Here, the goal is to optimize some fundamental data processing algorithms where the unit operations are performed by people. Examples of algorithms include: sorting, clustering, classification, and categorization. Over the last year, we worked on algorithms for gathering, max, filtering, graph search, and lineage debugging. The goal of gathering is to extract as many entities as possible from a specific domain, e.g., find all events happening today in New York. The goal of the Max problem is to find the best item among a given set of items (e.g., photos, videos or songs), given a budget on the number of pairwise comparisons that may be asked of humans. We also looked at the Filtering problem, where we wanted to find which items in a given data set satisfy a given set of properties (that may be verified by humans), and the goal was to find the cost-optimal filtering algorithm, given constraints on error and time. We also considered the problem of human-assisted graph search, which has applications in many domains that can utilize human intelligence, including curation of hierarchies, image segmentation and categorization, interactive search and filter synthesis.
The goal of crowdsourcing quality management is to manage the quality of task responses, as well as the quality of the workers. We have studied various aspects of this problem, including generating confidence intervals for worker quality, determining global optimal worker quality estimates, and determining whether to hire or fire workers.
Here, the goal is to combine human and algorithmic computation with traditional database operations in order to perform complex tasks. This combination involves several optimization objectives: minimizing total elapsed time, minimizing the monetary cost to perform human computation (minimizing the number of questions and pricing them accordingly), and maximizing confidence in the obtained answers. Our proposed approach views the crowd-sourcing service as another database where facts are computed by human processors. By promoting the crowd-sourcing service to a first-class citizen on the same level as extensional data, it is possible to write a declarative query that seamlessly combines information from both. The system becomes responsible for optimizing the order in which tuples are processed, the order in which tasks are scheduled, whether tasks are handled by algorithms or a crowd-sourcing service, the pricing of the latter tasks, and the seamless transfer of information between the database system and the external services. Moreover, it provides built-in mechanisms to handle uncertainty, so that the developer can explicitly control the quality of the query results. Using the declarative approach, we can facilitate the development of complex applications that combine knowledge from human computation, algorithmic computation, and data. Our current design and details of our initial prototype can be found in the Deco paper.

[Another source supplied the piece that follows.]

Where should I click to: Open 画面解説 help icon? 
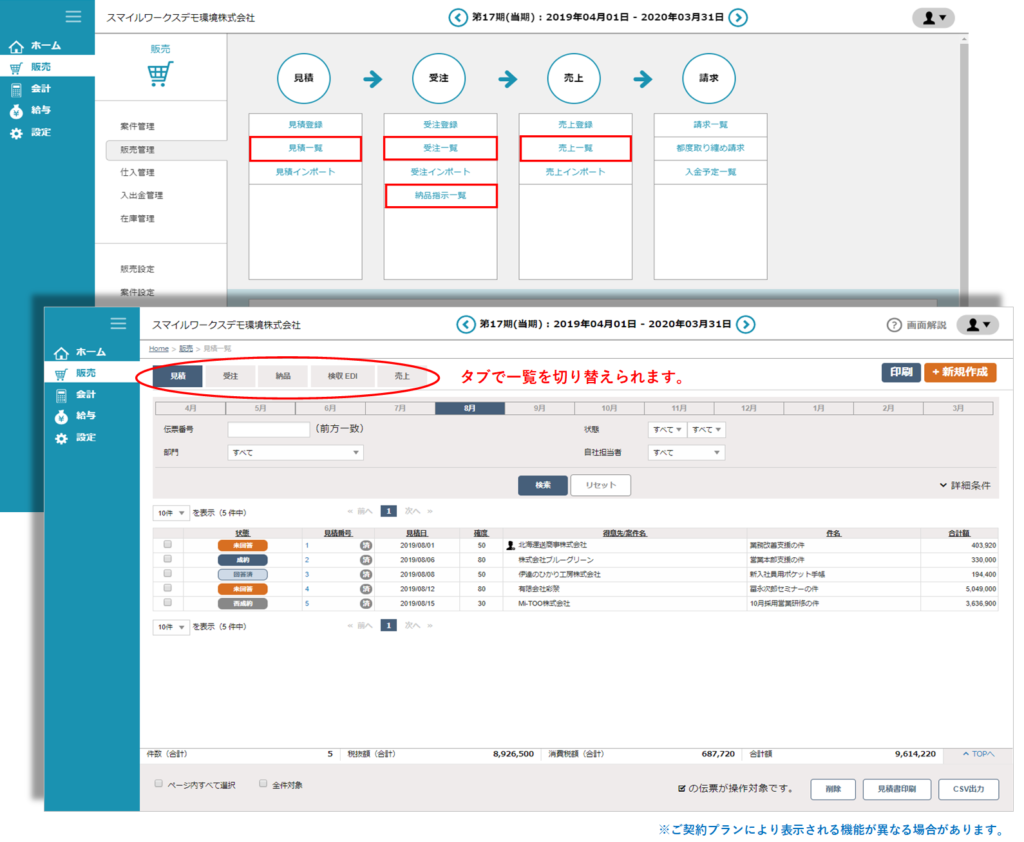[894, 325]
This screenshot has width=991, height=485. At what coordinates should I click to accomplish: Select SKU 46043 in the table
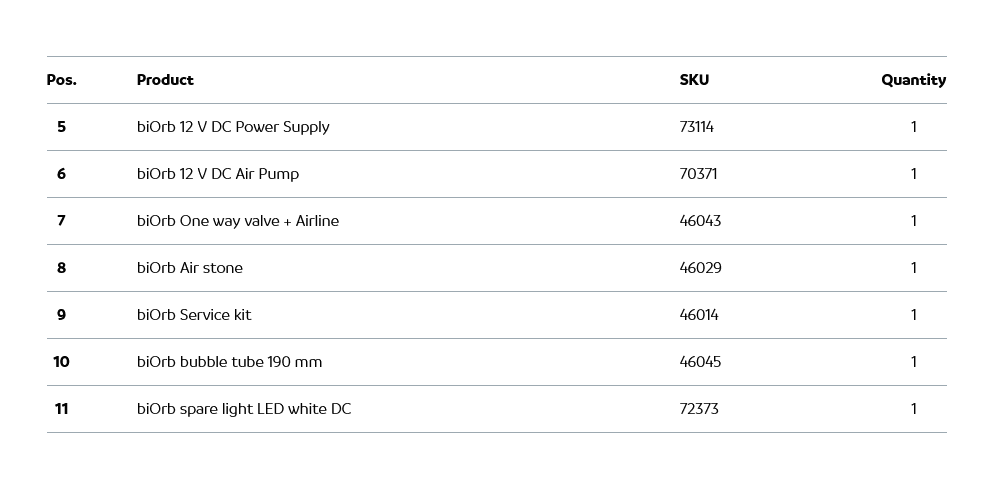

Traditional search engines are unable to support a large number of potential queries issued by users, for instance, queries containing non-textual fragments such as images or videos, queries that are very long, ambiguous, or those that require subjective judgment, or semantically-rich queries over non-textual corpora. We have developed DataSift, a crowd-powered search toolkit that can be instrumented over any corpus supporting a keyword search API, and supports efficient and accurate querying for a rich general class of queries, including those described previously.